Below are the records; give again exactly the lines from the one containing "The height and width of the screenshot is (175, 373)." through the one containing "You are a GUI", leaving out pictures.

-----

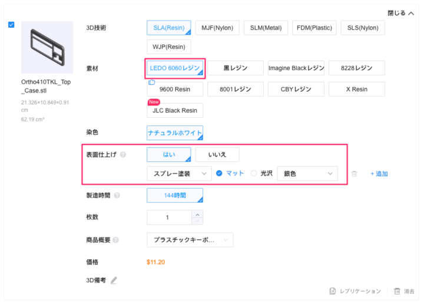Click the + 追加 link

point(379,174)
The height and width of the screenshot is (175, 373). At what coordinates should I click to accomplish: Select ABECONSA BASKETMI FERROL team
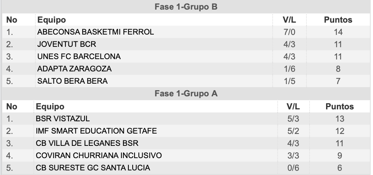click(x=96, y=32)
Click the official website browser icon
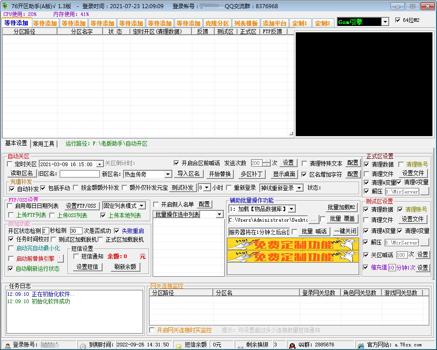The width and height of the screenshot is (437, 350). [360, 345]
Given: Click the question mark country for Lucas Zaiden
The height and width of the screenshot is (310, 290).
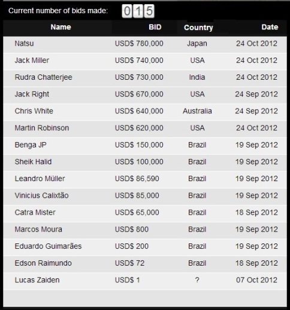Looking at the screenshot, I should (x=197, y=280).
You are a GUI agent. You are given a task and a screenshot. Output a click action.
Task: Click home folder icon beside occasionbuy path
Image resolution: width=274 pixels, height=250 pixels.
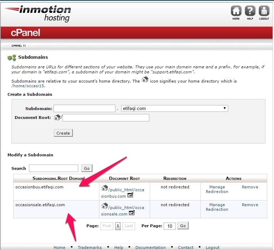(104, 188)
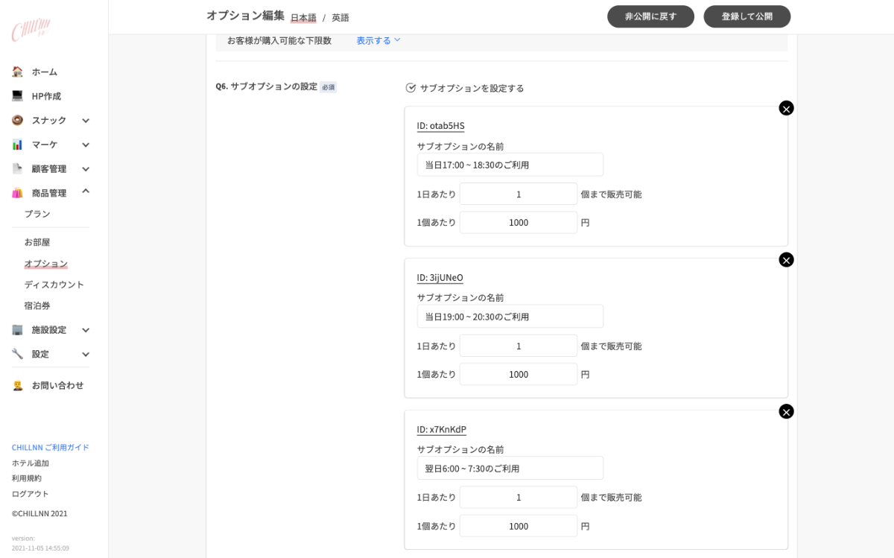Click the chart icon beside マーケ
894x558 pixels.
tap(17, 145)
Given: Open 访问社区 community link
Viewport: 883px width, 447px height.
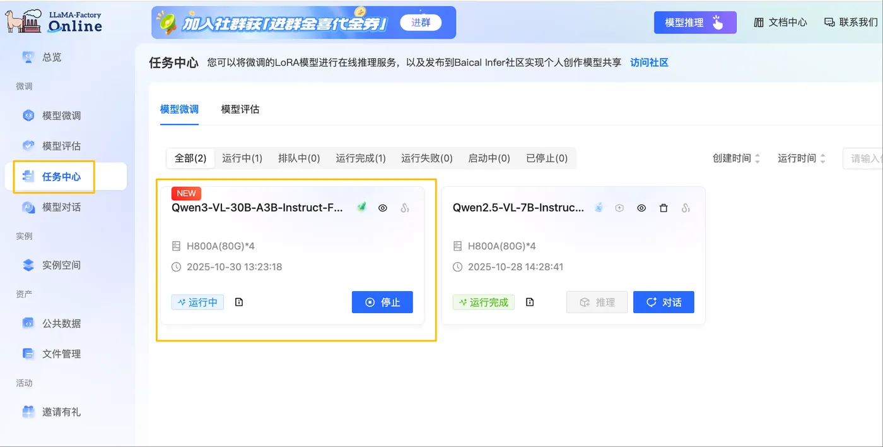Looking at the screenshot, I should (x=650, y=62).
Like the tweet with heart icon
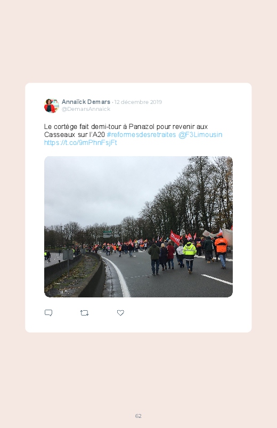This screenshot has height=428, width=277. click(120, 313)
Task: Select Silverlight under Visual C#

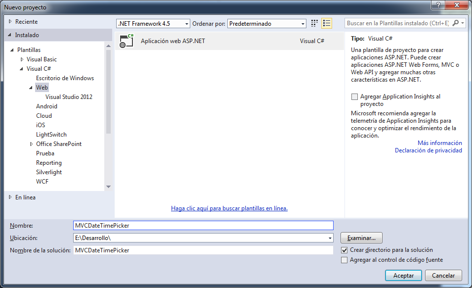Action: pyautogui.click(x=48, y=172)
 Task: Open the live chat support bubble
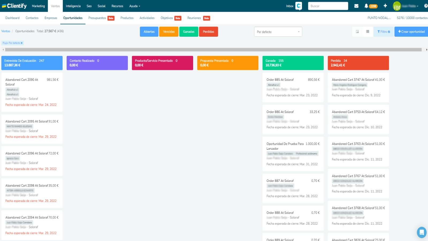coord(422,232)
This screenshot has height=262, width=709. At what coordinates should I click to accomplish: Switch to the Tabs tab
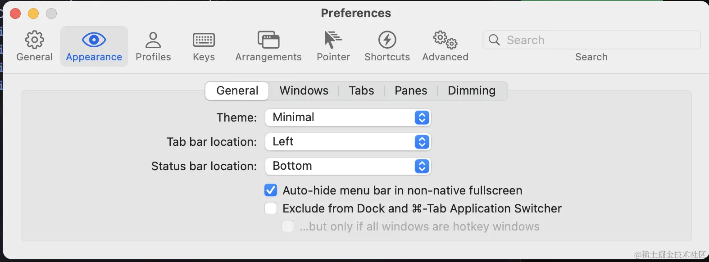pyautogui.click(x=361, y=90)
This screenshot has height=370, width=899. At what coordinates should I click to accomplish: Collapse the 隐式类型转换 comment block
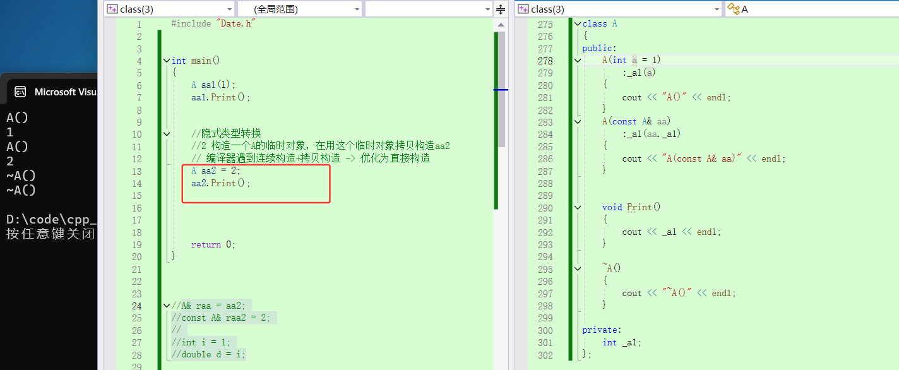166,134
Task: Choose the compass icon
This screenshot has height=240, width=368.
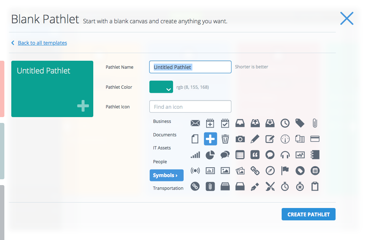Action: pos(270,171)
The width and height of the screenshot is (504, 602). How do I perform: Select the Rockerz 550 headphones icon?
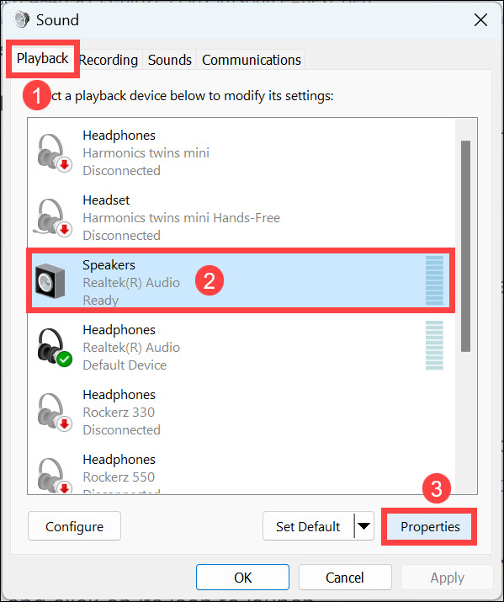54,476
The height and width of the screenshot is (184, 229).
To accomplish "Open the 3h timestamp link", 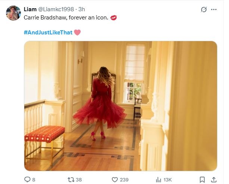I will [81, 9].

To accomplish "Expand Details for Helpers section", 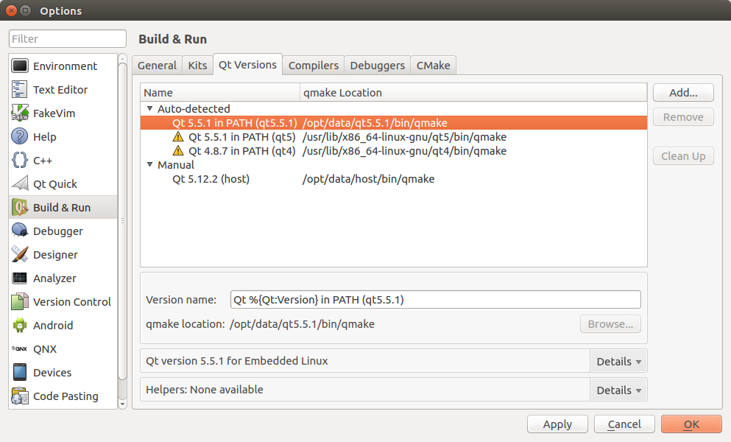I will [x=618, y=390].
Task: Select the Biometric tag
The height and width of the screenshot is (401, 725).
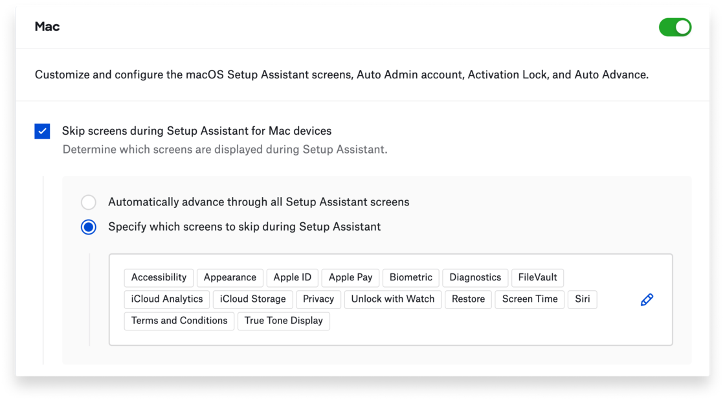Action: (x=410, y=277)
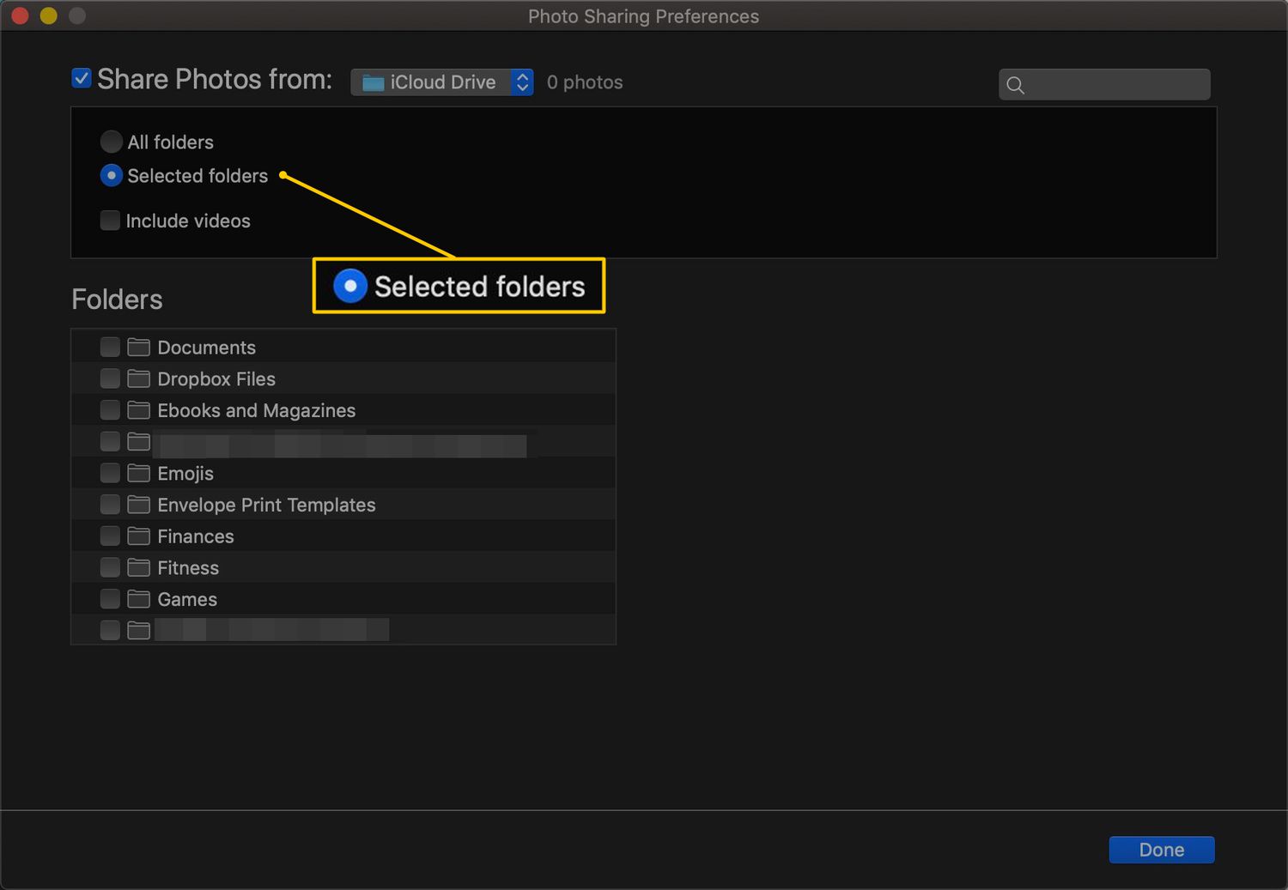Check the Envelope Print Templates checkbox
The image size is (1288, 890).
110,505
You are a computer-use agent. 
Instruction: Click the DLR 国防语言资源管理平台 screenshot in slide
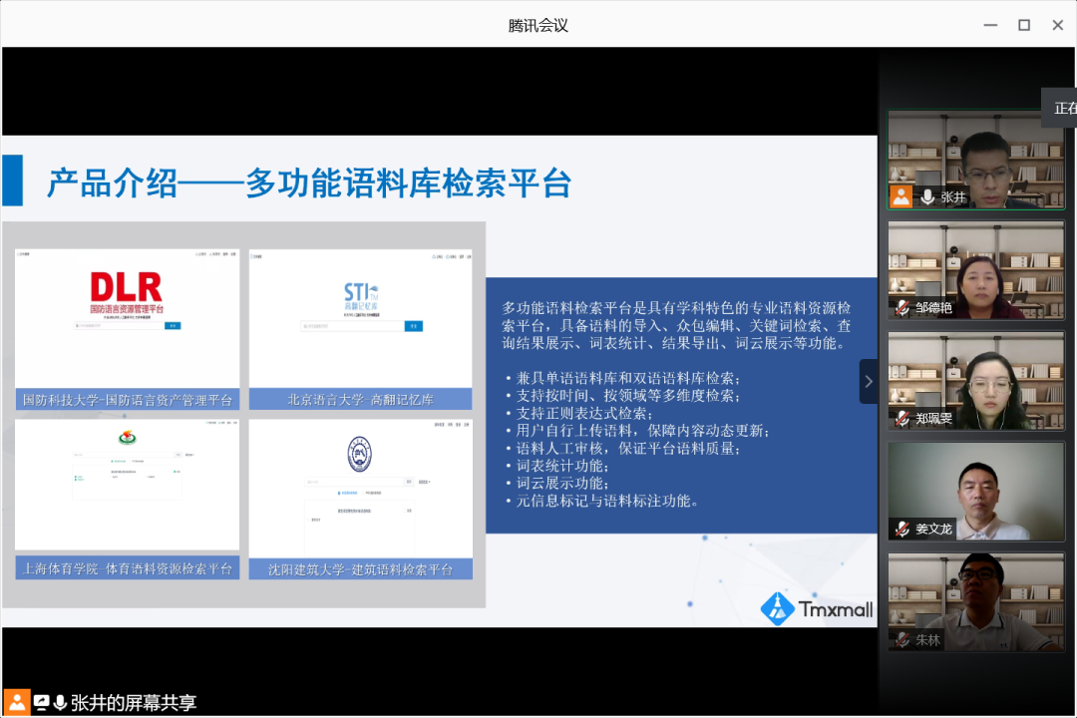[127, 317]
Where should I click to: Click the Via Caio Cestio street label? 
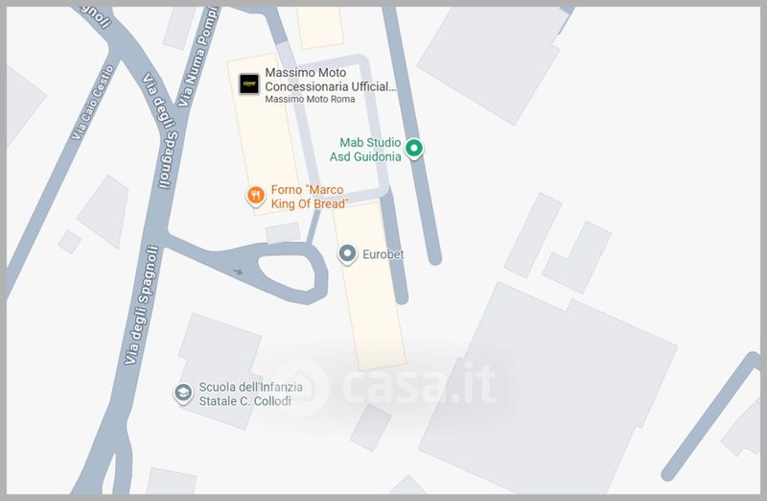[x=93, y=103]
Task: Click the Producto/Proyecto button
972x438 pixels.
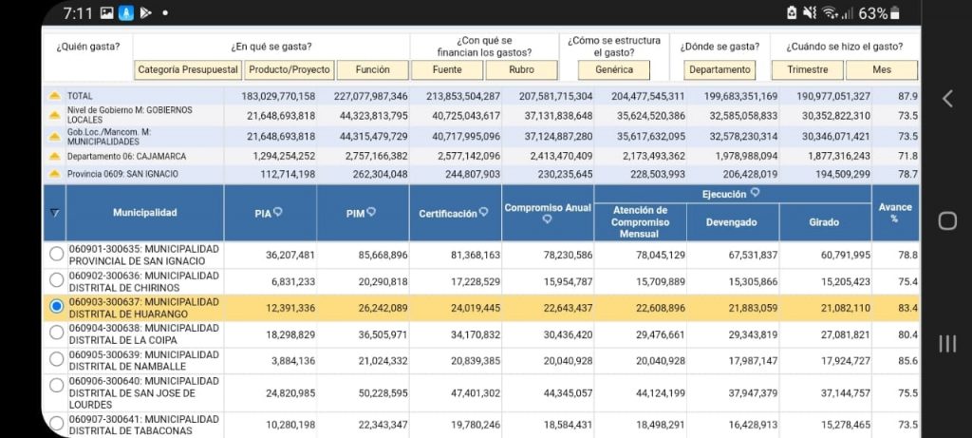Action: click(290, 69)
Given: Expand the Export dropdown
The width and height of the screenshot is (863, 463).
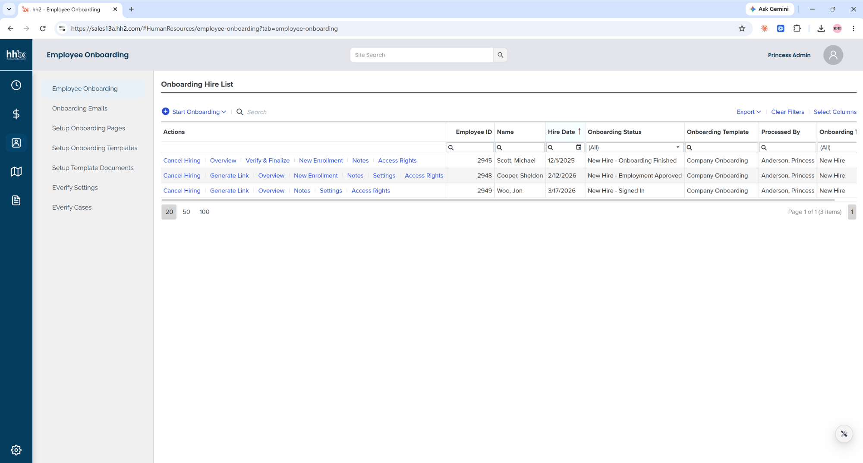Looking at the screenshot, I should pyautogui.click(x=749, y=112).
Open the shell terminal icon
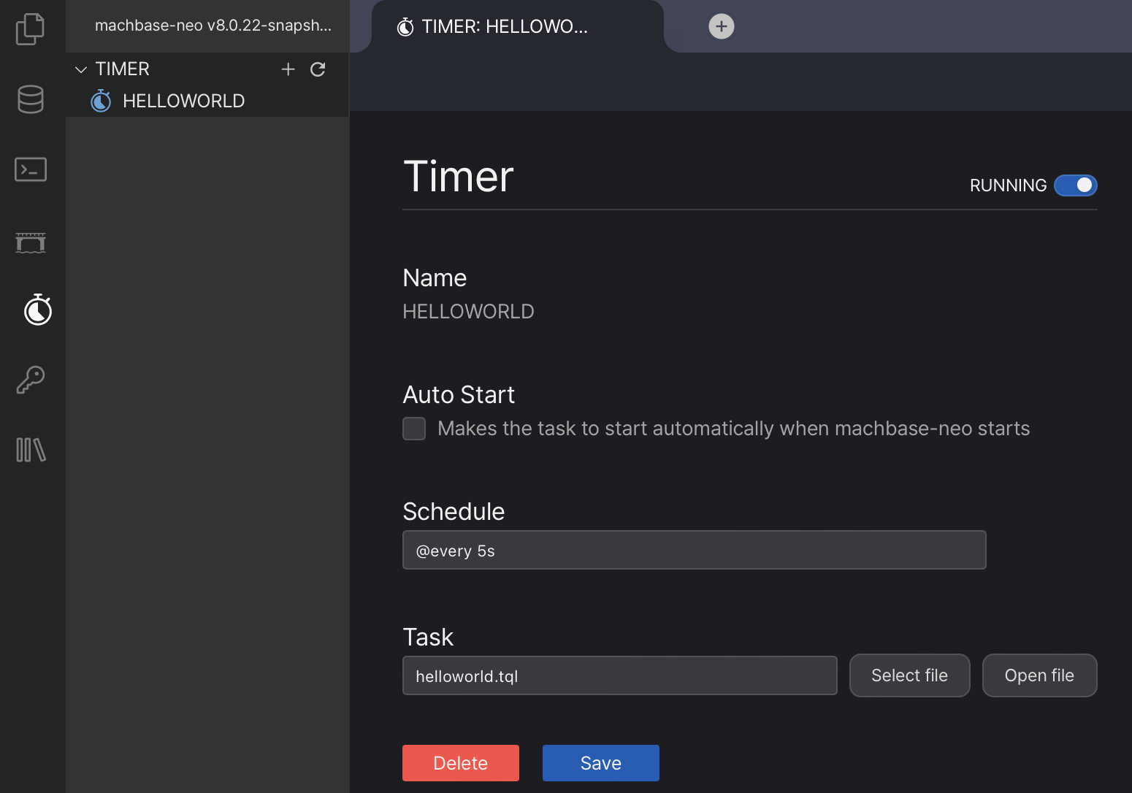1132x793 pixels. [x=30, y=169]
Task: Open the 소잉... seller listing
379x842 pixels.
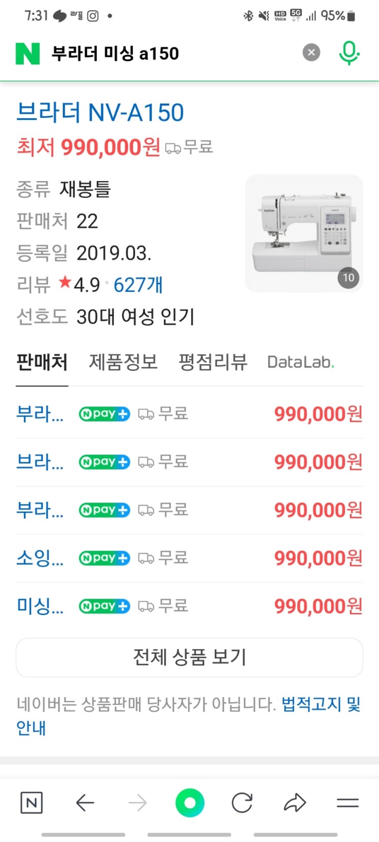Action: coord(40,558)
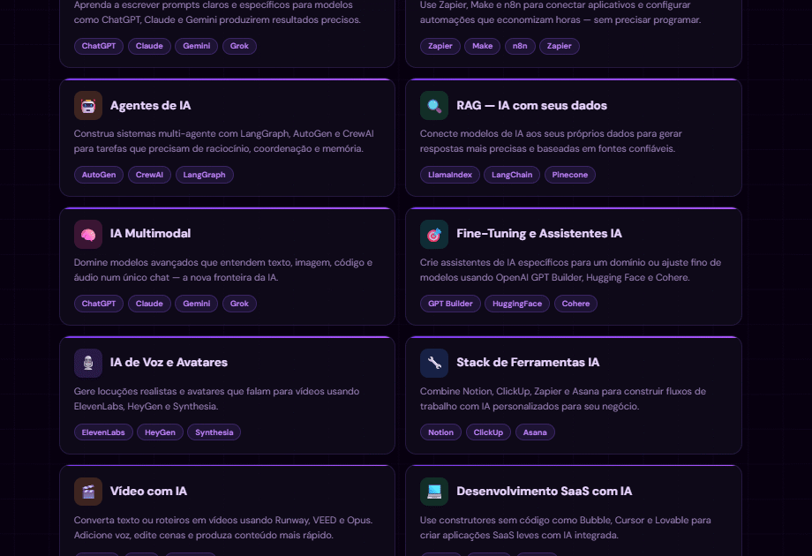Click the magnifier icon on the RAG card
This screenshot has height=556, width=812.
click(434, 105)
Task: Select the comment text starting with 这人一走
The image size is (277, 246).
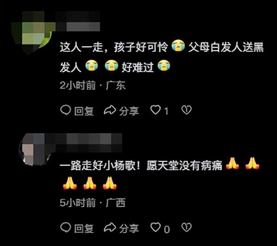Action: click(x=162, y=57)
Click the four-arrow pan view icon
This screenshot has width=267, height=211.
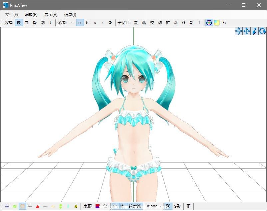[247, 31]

-----

- _OUTPUT OF THE EXERCISE_:
The height and width of the screenshot is (175, 373). At what coordinates should I click to accomplish: Select ABECONSA BASKETMI FERROL team
click(x=96, y=32)
Click the official website browser icon
The width and height of the screenshot is (437, 350). [360, 345]
Given: Click the question mark country for Lucas Zaiden
The height and width of the screenshot is (310, 290).
Looking at the screenshot, I should (x=197, y=280).
You are a GUI agent. You are given a task and a screenshot. Output a click action.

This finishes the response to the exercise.